I just finished watching A Beautiful Mind and I seem to be feeling rather awkward. Many people have now see this happen to me. After watching certain movies, or doing certain things, my mind goes into a state of replication. It’s a very strange feeling, and at times a very painful one.
It’s an ability to grab hold onto something that isn’t there, and feel it. Much like the Dr. Nash’s problem. I don’t think I’m crazy in the clinical sense, but there is surely a need of attachment for me.
Take for example movies like Notting Hill. I love that movie. I just love it, but if you stop it somewhere in the middle, I’ll be strangly depressed the rest of the day. I’ll be trapped in that mood, that feeling. Same with TV shows, IE: BMW. It’s not good to let me watch the "Lauren Episodes" because it only leads to me being trapped inside such a stupid mistake. I don’t like the feeling of being trapped inside my own mind.
I’m not sure what it triggers from either, because it doesn’t happen 100% of the time. Take for example this last weekend. While in Nebraska, I managed to attach my voice to my cousin’s. From time to time over the next week, I will sound like my cousin. I believe the situation is related. My mind wants to adapt and conquer. It wants to be everything around it.
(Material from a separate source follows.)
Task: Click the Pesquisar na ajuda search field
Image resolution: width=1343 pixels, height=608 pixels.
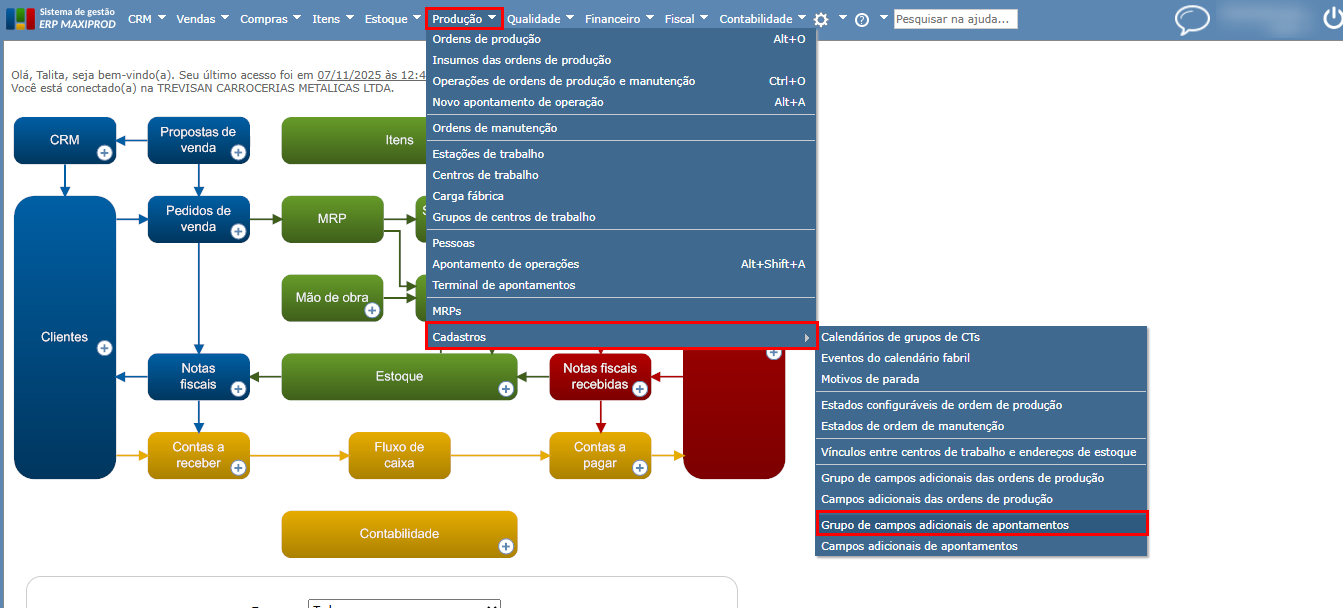Action: 955,19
If you don’t believe me, just take a look at who I am on a daily basis. I use words like ye and aye, words I picked up in Ultima Online. I think logically most of the time, something I’ve picked up from programming and my computer. Everything I know about love either comes from Boy Meets World or my relationship with Amber. Quite honestly, I am my enviroment..
There you go science, someone who is truly adaptive and shows that a good number of human traits are surely enviromental and not genetic.
Interesting side note: want to see me stupid, put me with stupid people.
I would include a story about how this mind trap can get me in trouble, but I fear that I have already walked into this mind trap a little further than I had intended. Needless to say, the movie had an affect on me.
Amber and Nikki get back tonight. I have to pick them up at 11:30 which means little to no sleep for Justin tonight. YAY. At least I get to see my sweety. Boy am I really starting to miss her, and at the same time, getting excited to see her again. Like the expression goes, you never really realize how much you miss it till it’s gone.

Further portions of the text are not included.